■ Your goal ■
Among the following entries, count the lines that contain "Task" and report only the result.

■ Data excerpts ■
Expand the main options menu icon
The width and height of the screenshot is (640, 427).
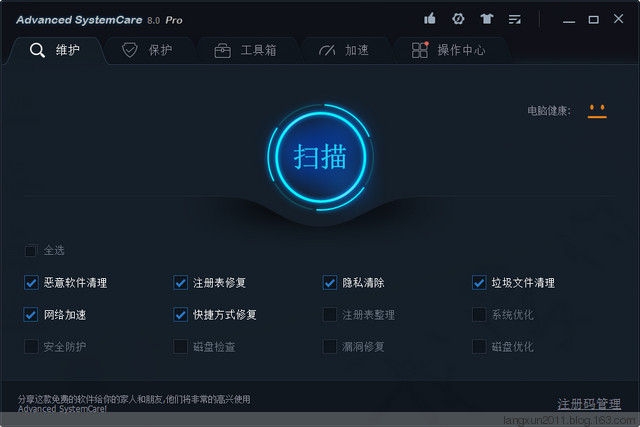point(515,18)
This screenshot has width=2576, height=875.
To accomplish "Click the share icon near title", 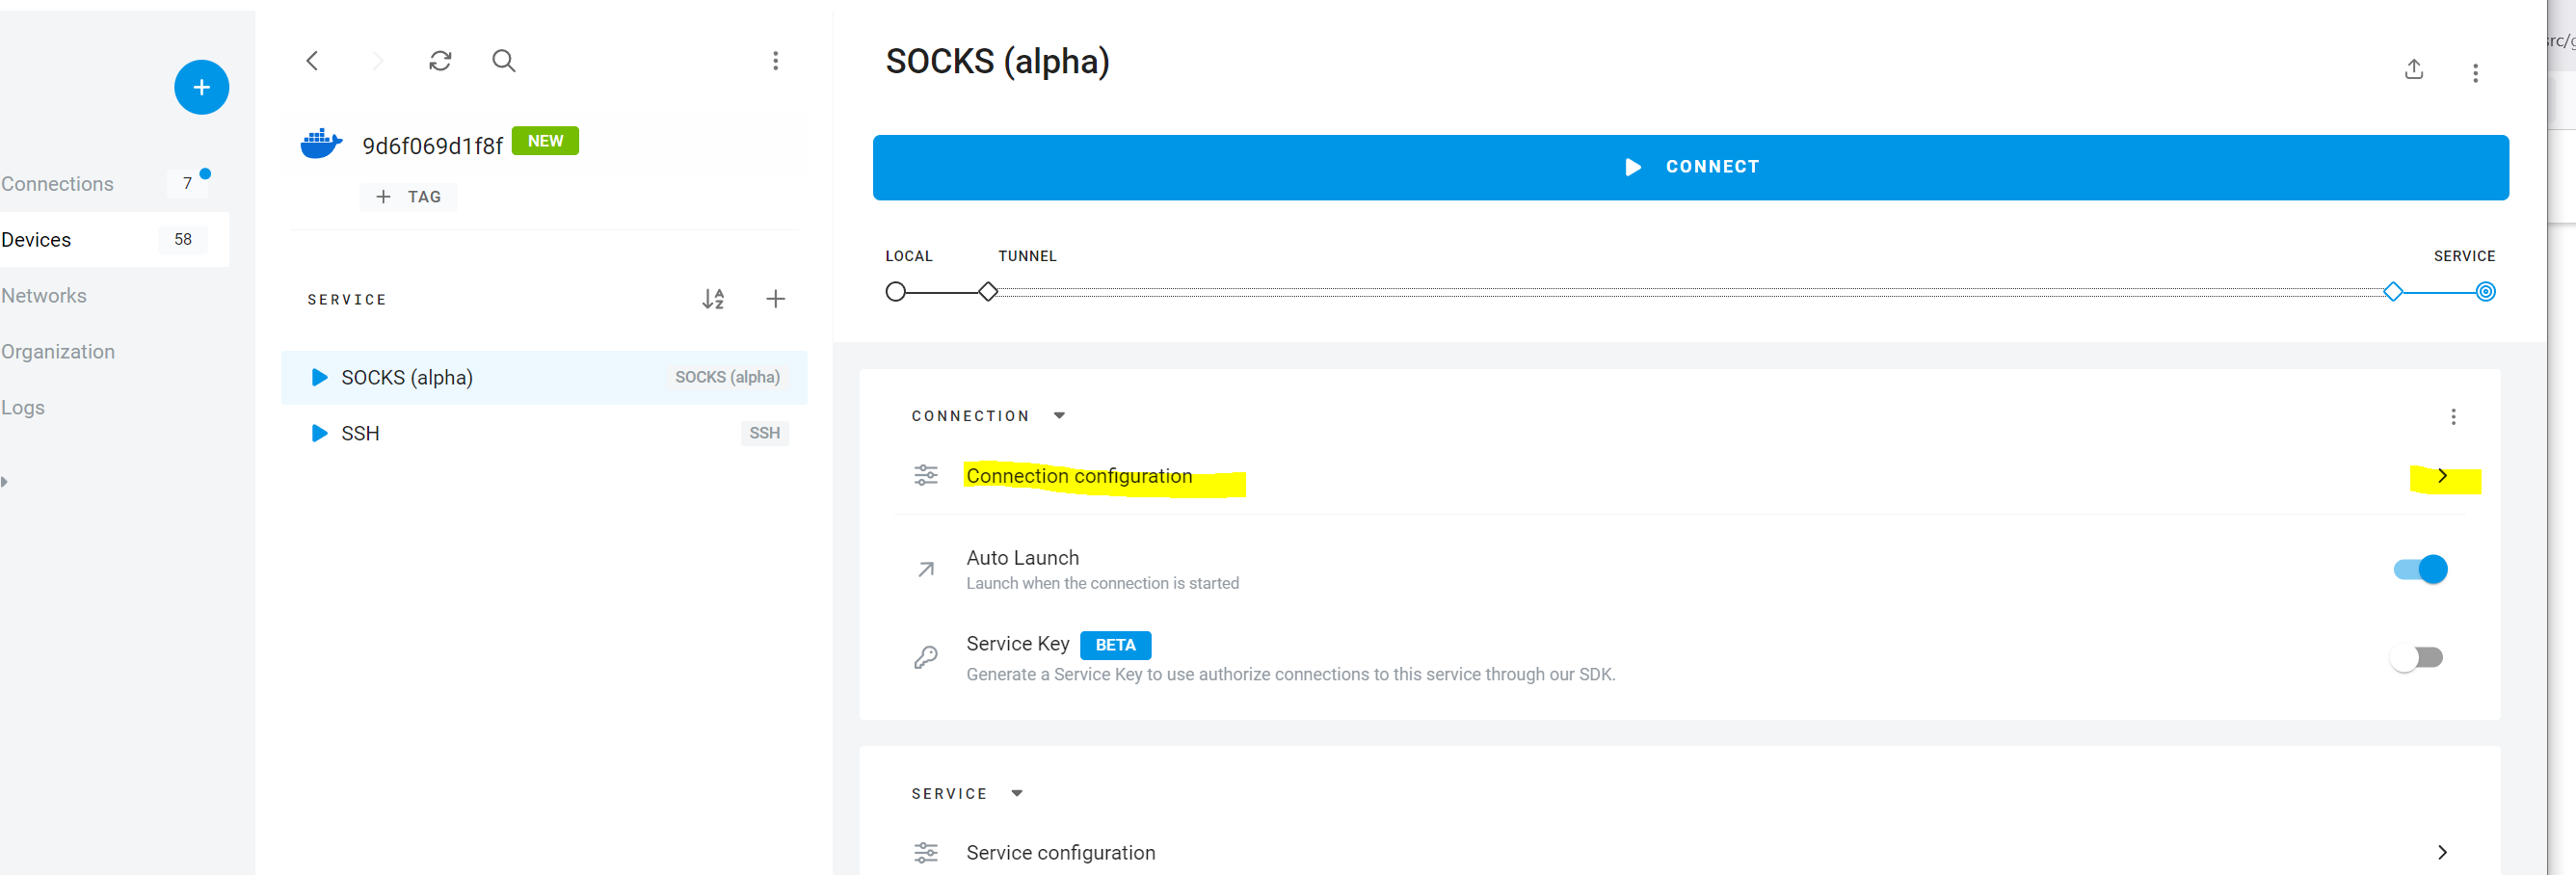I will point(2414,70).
...
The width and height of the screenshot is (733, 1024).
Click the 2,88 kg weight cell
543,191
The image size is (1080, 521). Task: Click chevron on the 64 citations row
---
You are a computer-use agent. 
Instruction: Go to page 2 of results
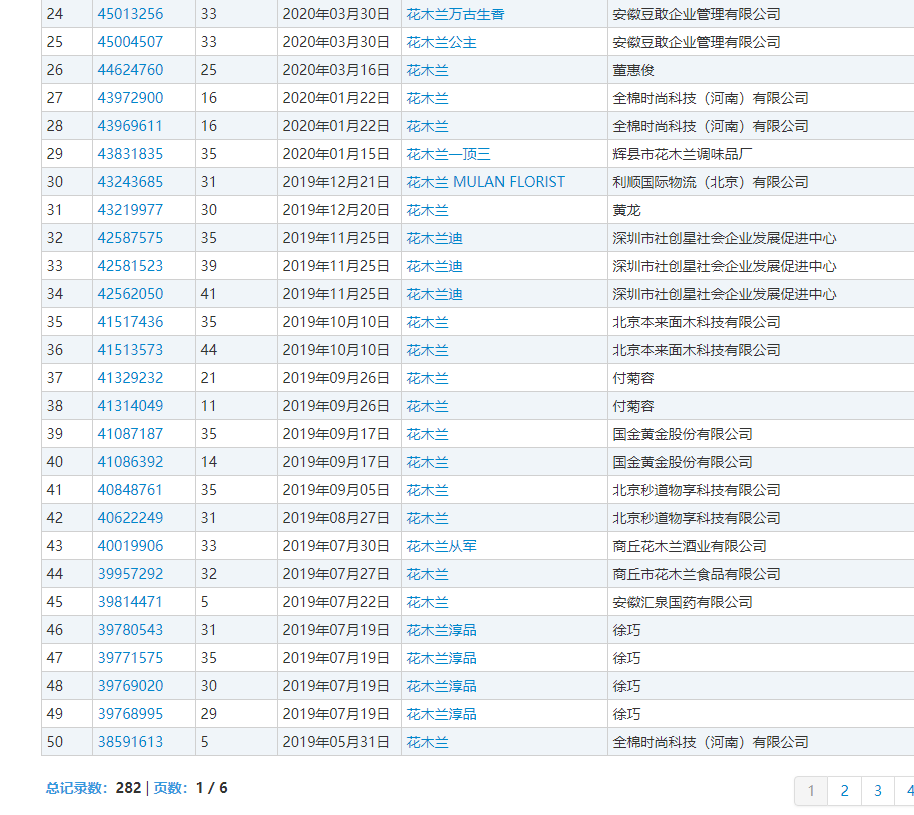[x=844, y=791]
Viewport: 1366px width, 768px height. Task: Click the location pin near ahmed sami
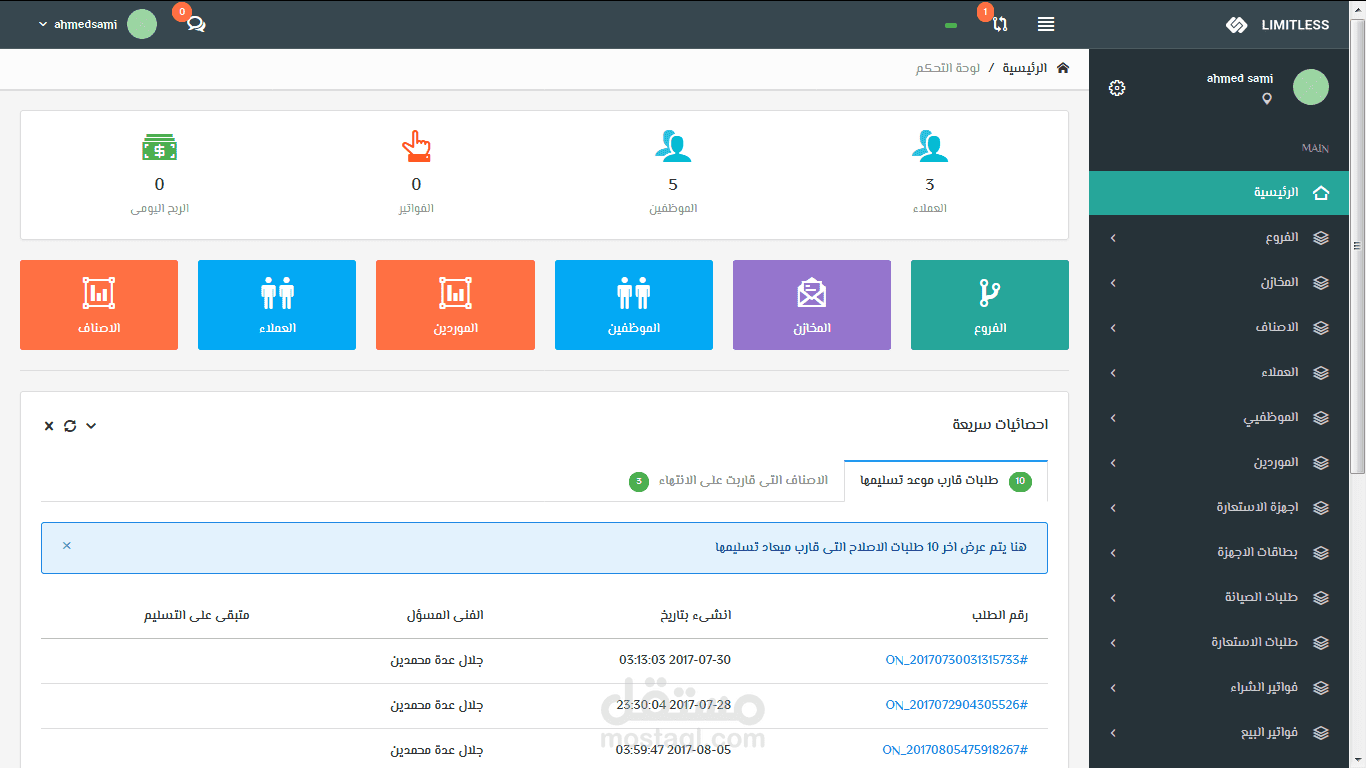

■ Exercise response ■
2